Additionally, using a dependent T-test, we compared the muscle activity (\% of
\glsfirst{MVC}) and found, that there are significant differences in left flexor
(\glsfirst{FDP} \& \glsfirst{FDS}) \%\gls{MVC} for T0\_1 (M = 12.0, sd = 8.27)

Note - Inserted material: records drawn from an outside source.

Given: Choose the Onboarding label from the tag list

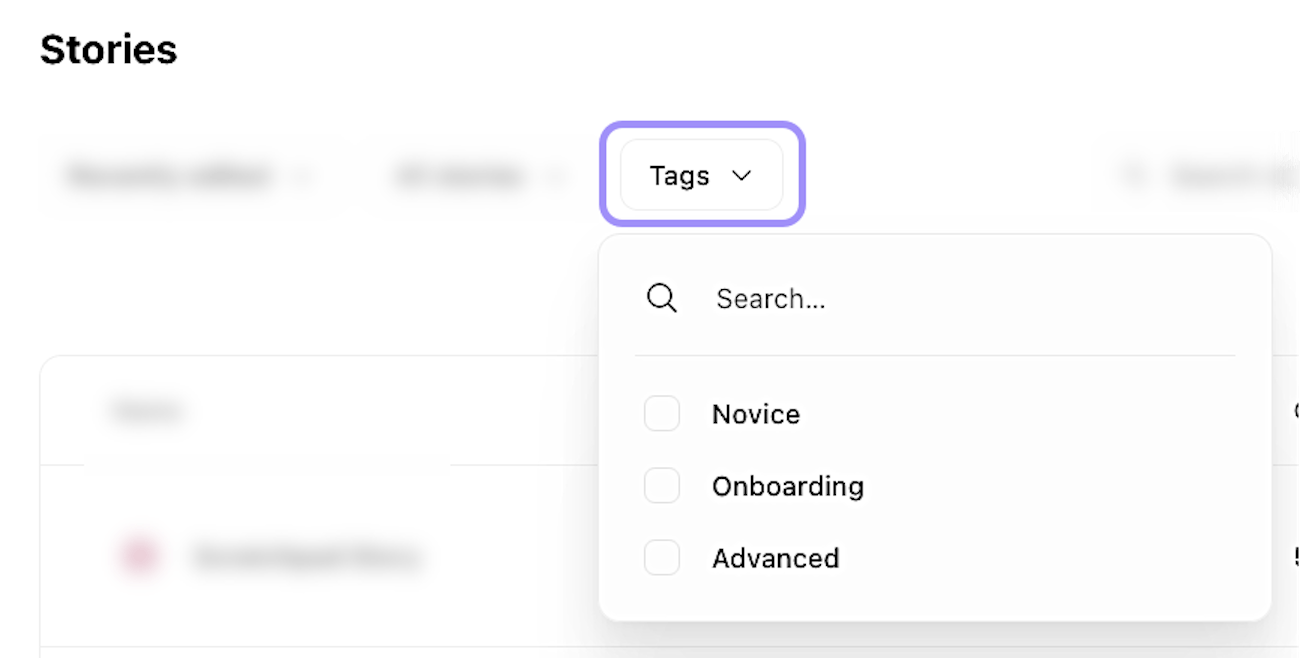Looking at the screenshot, I should coord(788,486).
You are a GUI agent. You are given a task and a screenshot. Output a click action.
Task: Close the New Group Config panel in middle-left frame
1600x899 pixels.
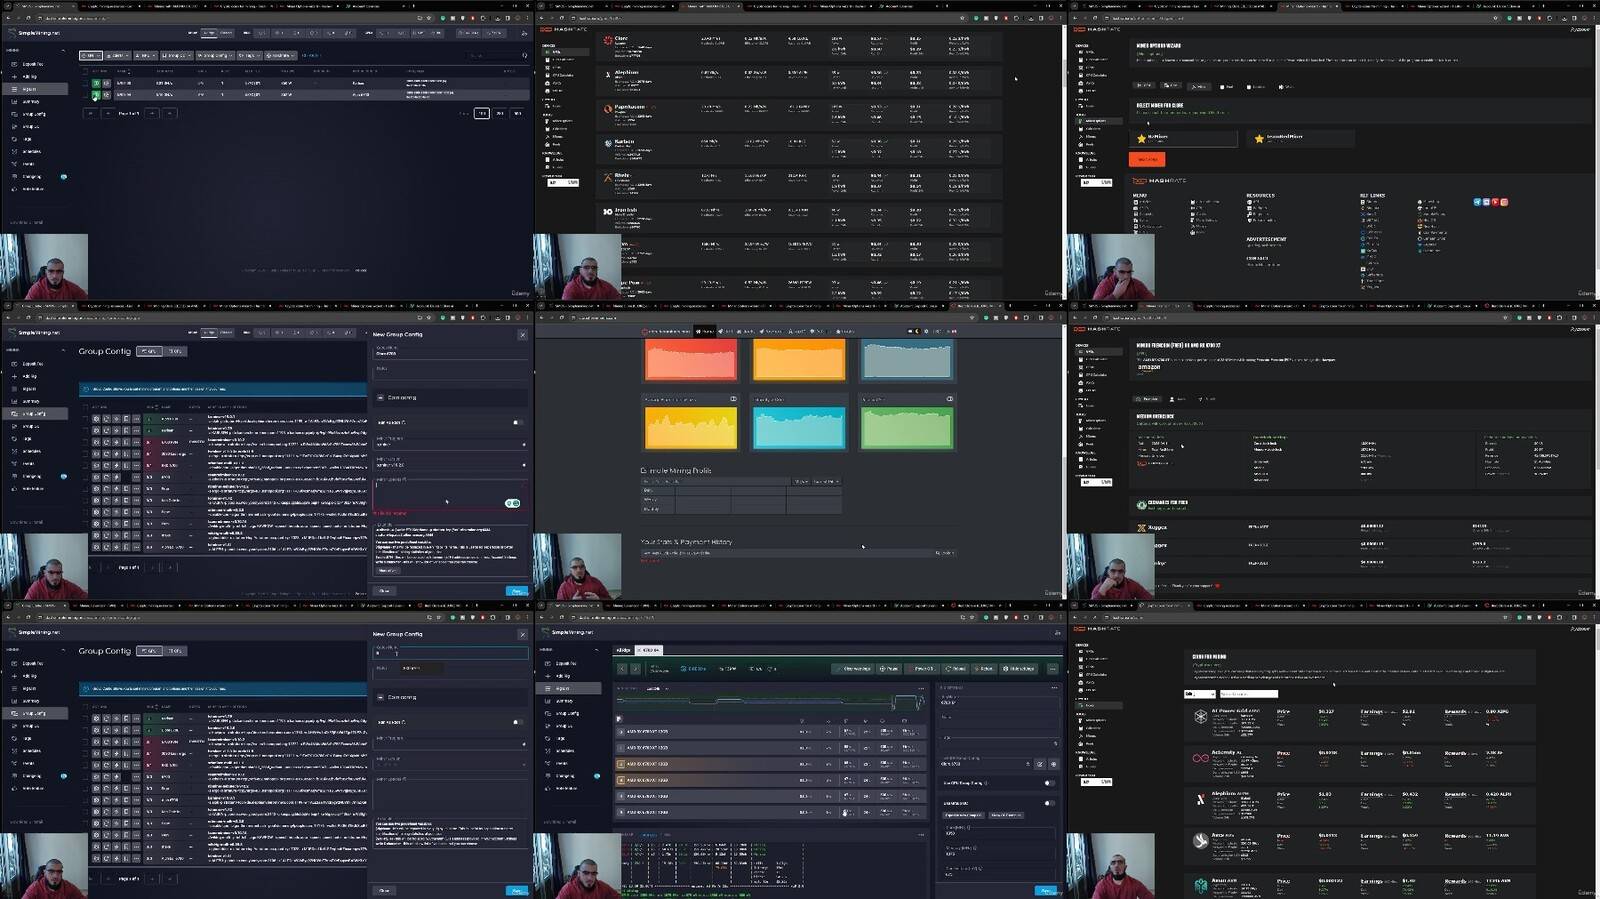pyautogui.click(x=522, y=335)
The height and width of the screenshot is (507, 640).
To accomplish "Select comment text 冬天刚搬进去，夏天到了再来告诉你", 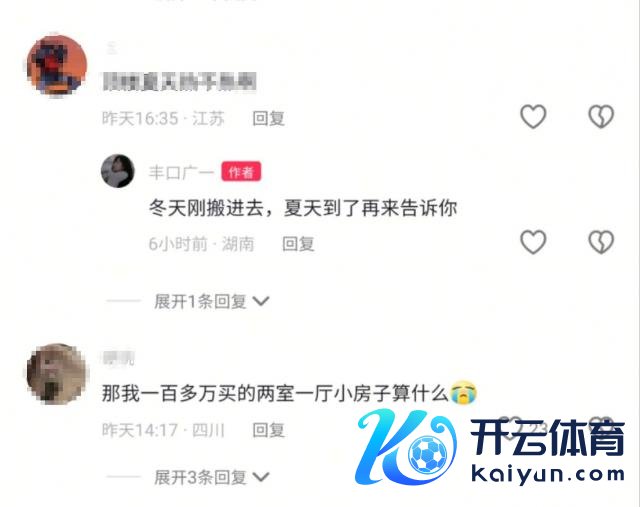I will 302,208.
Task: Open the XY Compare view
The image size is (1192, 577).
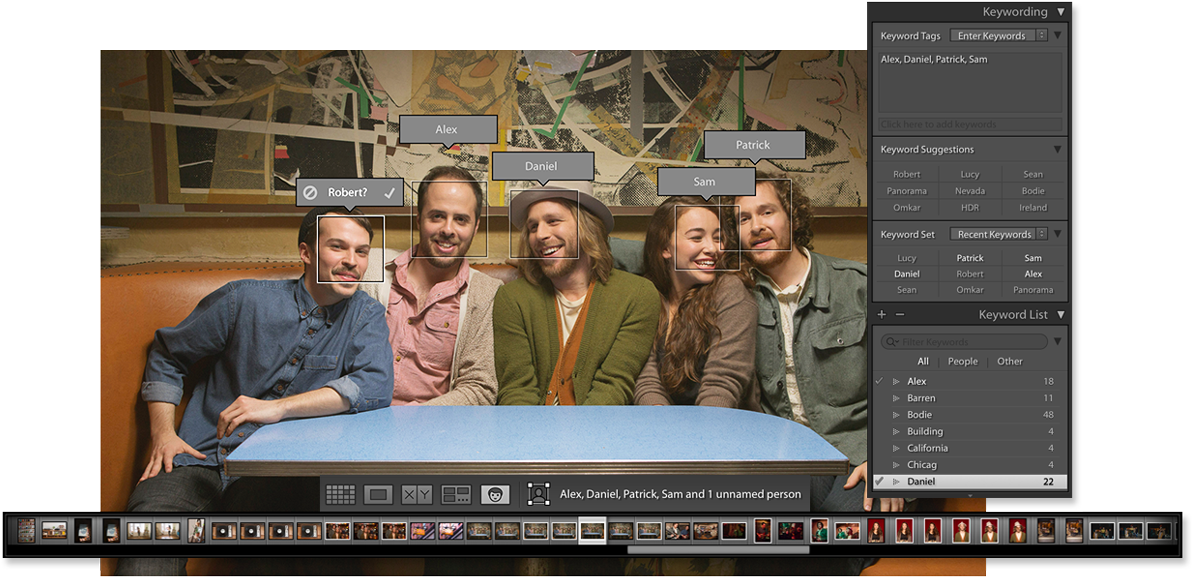Action: pos(417,494)
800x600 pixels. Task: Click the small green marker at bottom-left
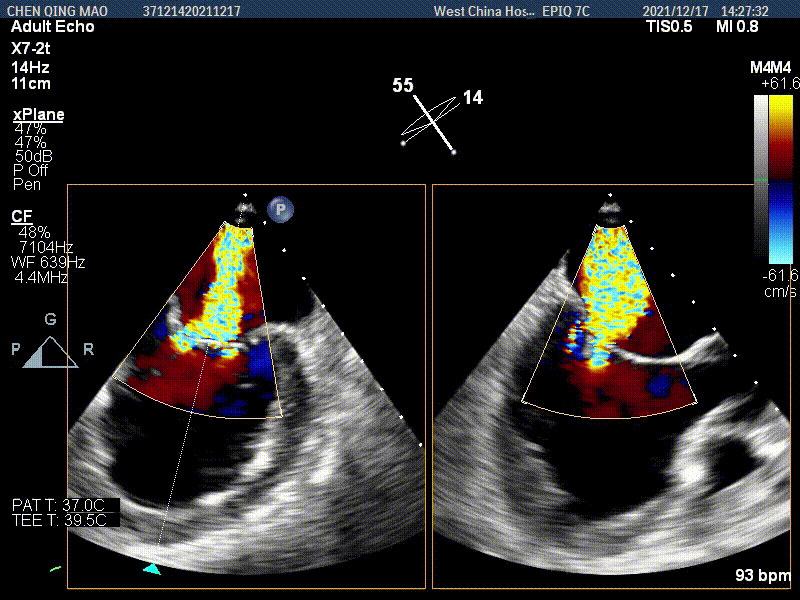pyautogui.click(x=55, y=569)
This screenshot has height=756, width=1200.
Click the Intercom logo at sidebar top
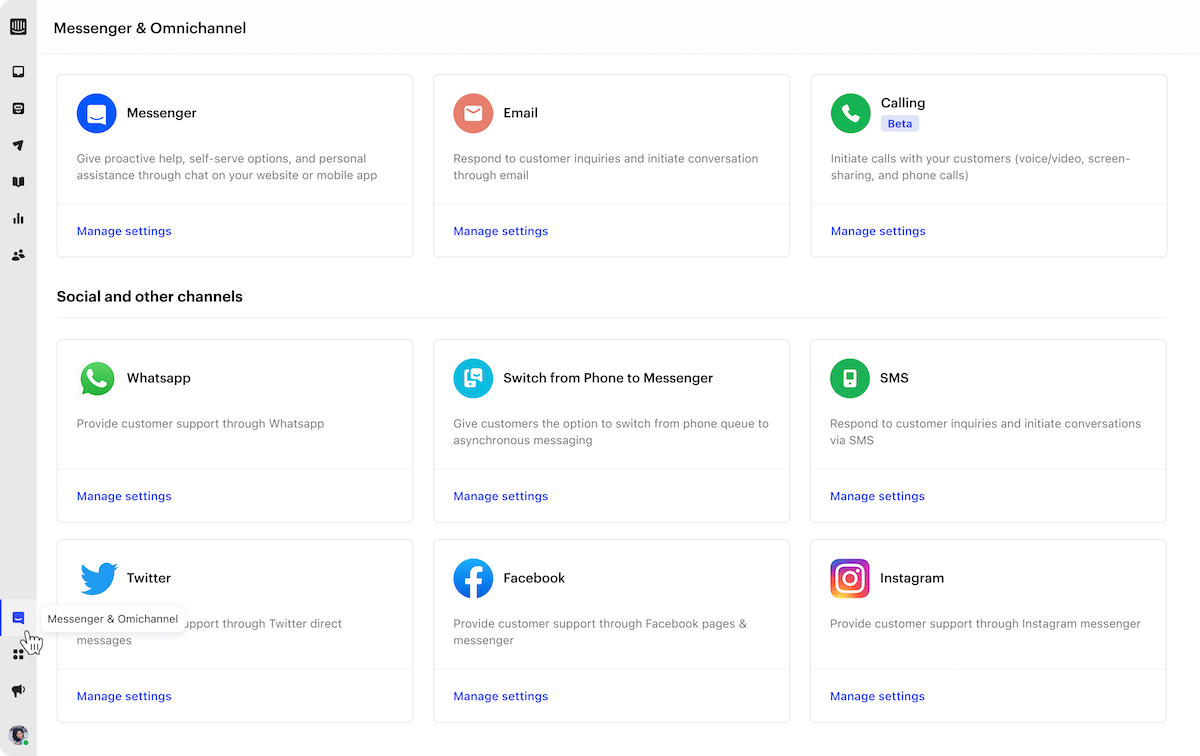[18, 27]
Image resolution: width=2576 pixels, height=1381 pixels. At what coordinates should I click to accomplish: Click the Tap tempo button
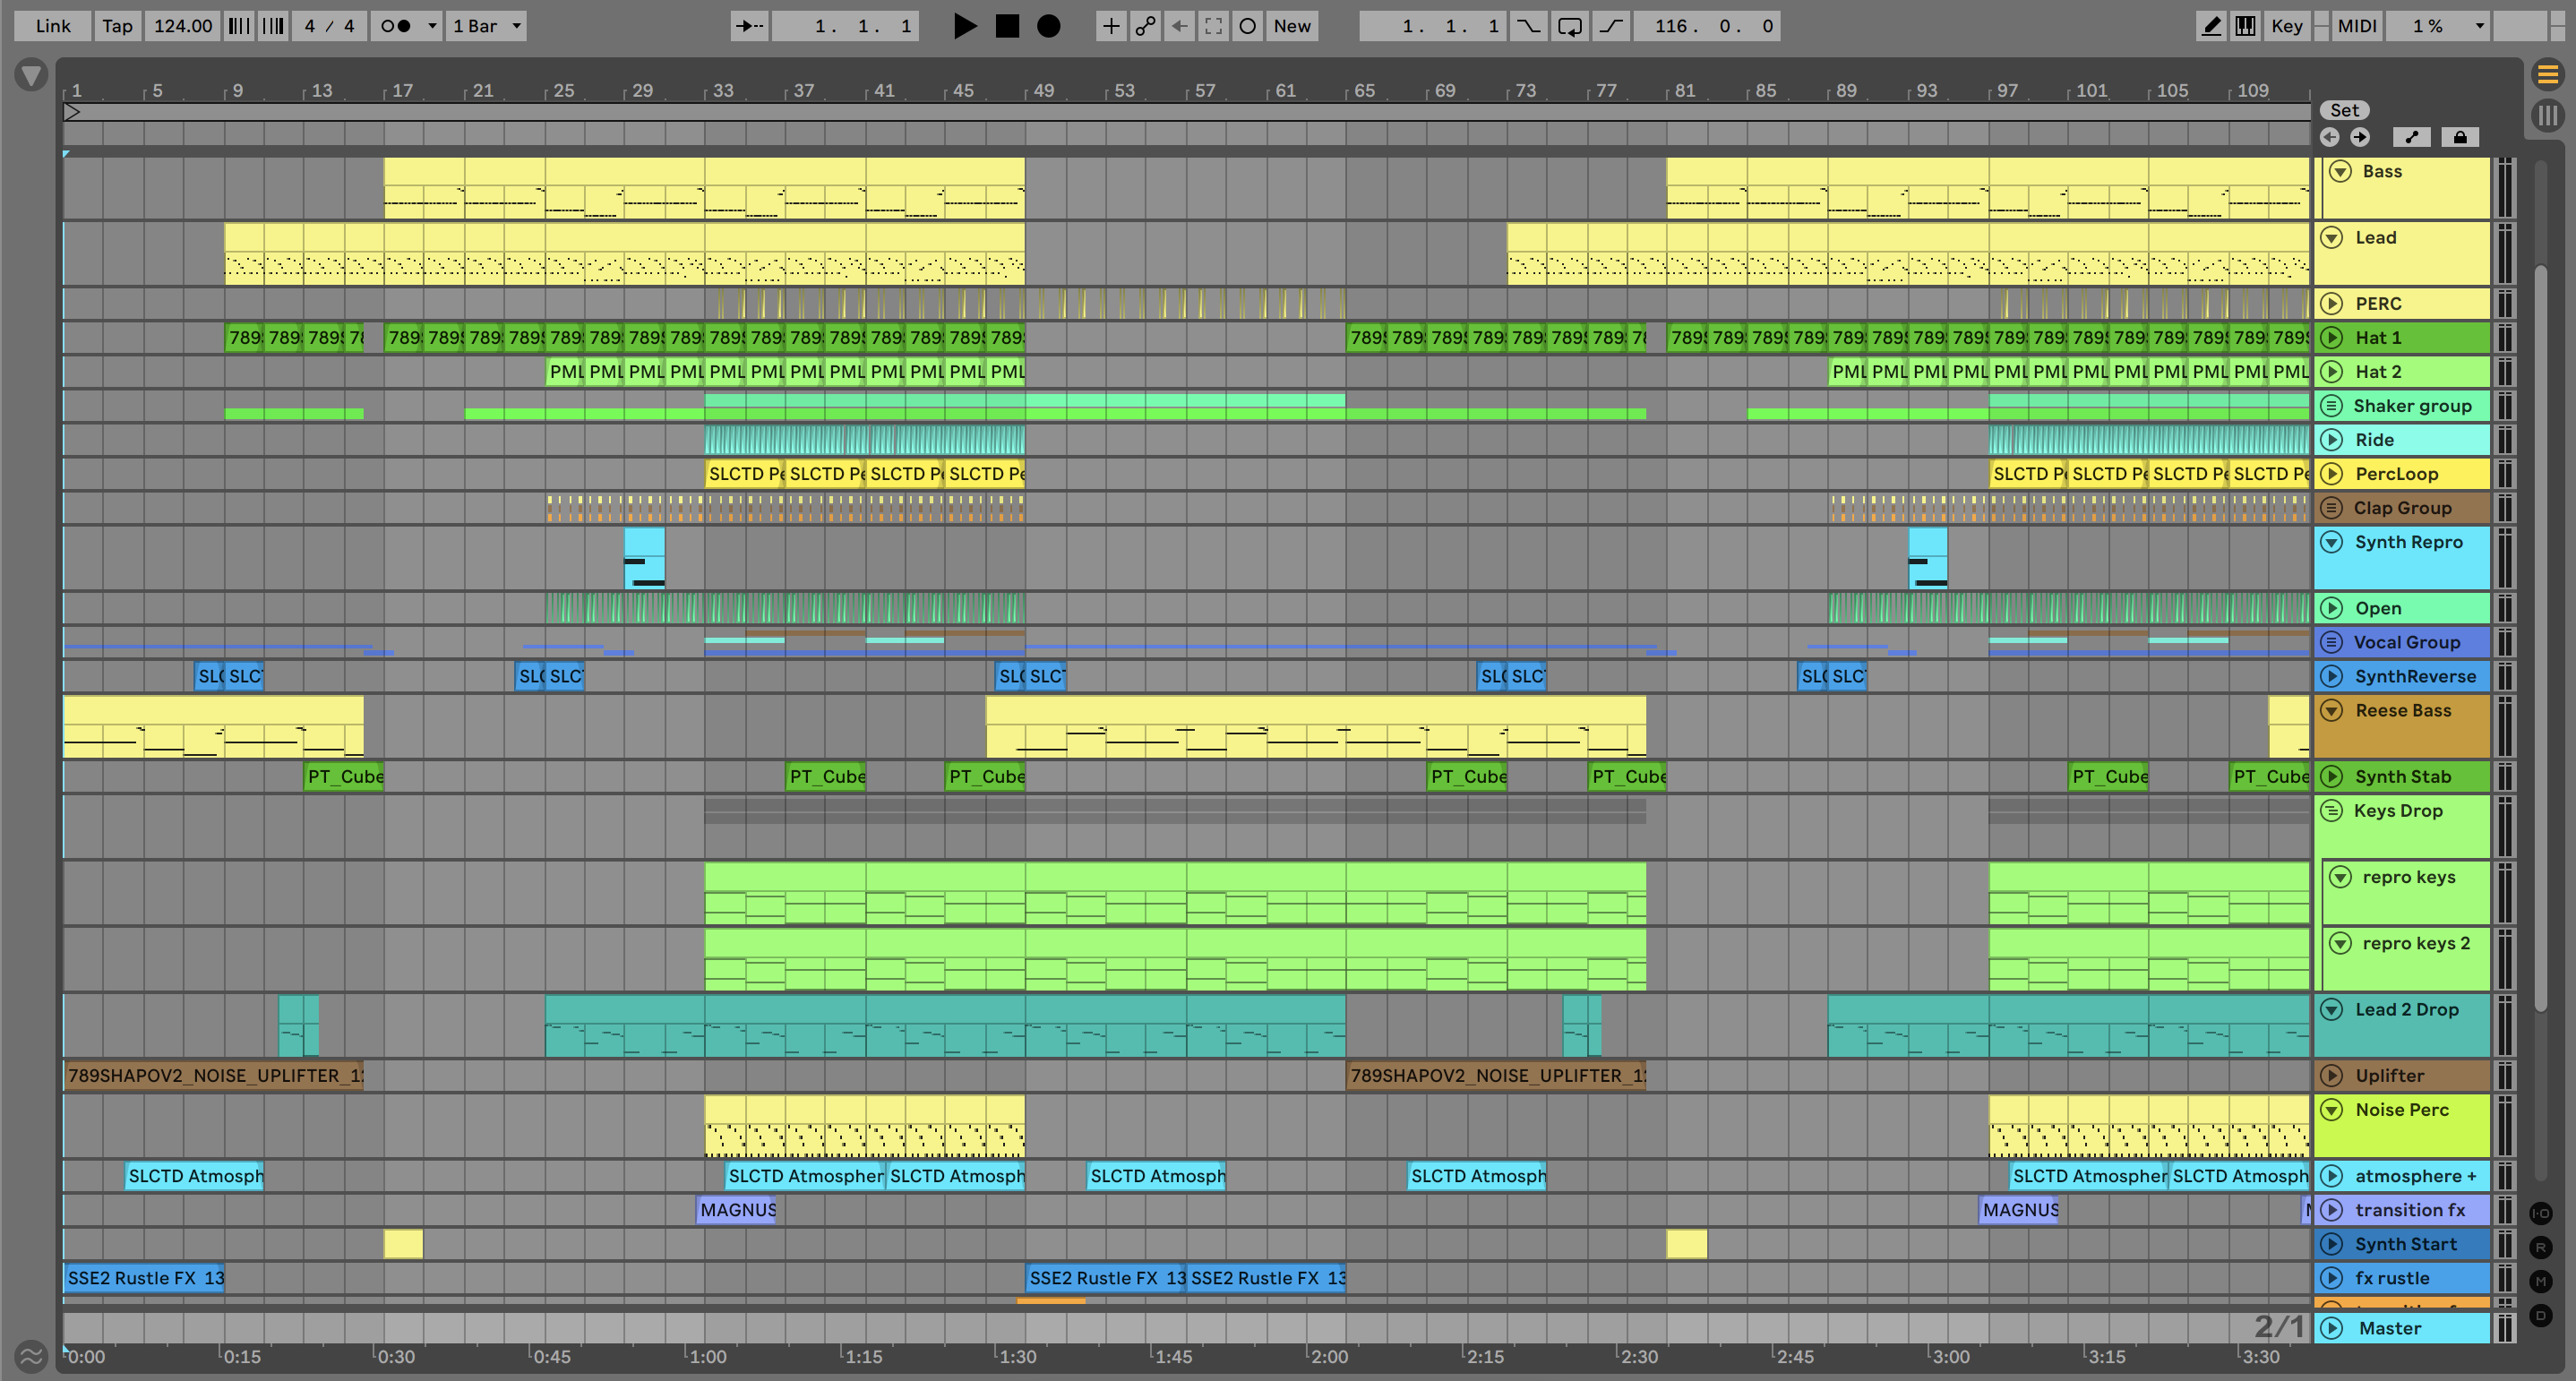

and T0\_2 (M = 8.53, sd = 7.16, t = 3.18, p = 0.004). Residuals of right flexor
(\gls{FDF} \& \gls{FDS}) were not normally distributed, therefore we used the
Wilcoxon Signed Rank Test and found an significant difference for T0\_1 (M =
10.8, sd = 8.18, Med = 9.52) and T0\_2 (M = 7.71, sd = 6.08, Med = 5.32, p =
0.021). It has to be noted, that we had to remove two erroneous measurements for
the right flexor (n = 22). No significant differences have been found in left or
right extensor (\glsfirst{ED}) \%\gls{MVC} between T0\_1 and T0\_2.
\begin{table}[ht]
\centering
\ra{1.3}
\begin{tabular}{?l^l^l^l^l^l^l^l}
\toprule
\rowstyle{\itshape}
Y & Comparison & Statistic & p & Estimate & CI & Method & Alternative \\
\midrule
WPM & T0\_1 - T0\_2 & 1.92 & 0.07 & 1.18 & [-0.09, 2.45] & T-test & two.sided \\
AdjWPM & T0\_1 - T0\_2 & 2.44 & 0.02* & 1.35 & [0.21, 2.50] & T-test & two.sided \\
KSPS & T0\_1 - T0\_2 & -1.53 & 0.14 & -0.08 & [-0.19, 0.03] & T-test & two.sided \\
CER & T0\_1 - T0\_2 & -3.54 & 0.00* & -0.02 & [-0.03, -0.01] & T-test & two.sided \\
TER & T0\_1 - T0\_2 & -4.27 & 0.00* & -0.02 & [-0.03, -0.01] & T-test & two.sided \\
\%MVC_{LF} & T0\_1 - T0\_2 & 3.18 & 0.004* & 3.44 & [1.20, 5.68] & T-test & two.sided \\
\%MVC_{LE} & T0\_1 - T0\_2 & 1.44 & 0.163 & 0.956 & [-0.42, 2.33] & T-test & two.sided \\
\%MVC_{RF} & T0\_1 - T0\_2 & 3.18 & 0.004* & 3.44 & [1.20, 5.68] & T-test & two.sided \\
\%MVC_{RE} & T0\_1 - T0\_2 & 3.18 & 0.004 & 3.44 & [1.20, 5.68] & T-test & two.sided \\
\bottomrule
\end{tabular}
\end{table}
\subsection{Performance Metrics}
\label{sec:res_perf}
\subsubsection{Typing Speed}
\label{sec:res_typing_speed}
The typing speed for each individual keyboard and typing test was automatically
captured with the help of the typing test functionality offered by
\glsfirst{GoTT}. We captured \gls{WPM}, \gls{AdjWPM} and
\gls{KSPS} according to the formulas mentioned in Section
\ref{sec:meas_perf}. The individual measurements were then converted into
percentage values of the mean of the reference values gathered from typing tests
with keyboard \textit{Own}. None of the gathered data for the individual
treatments was distributed normally and thus, Friedman's Test was applied.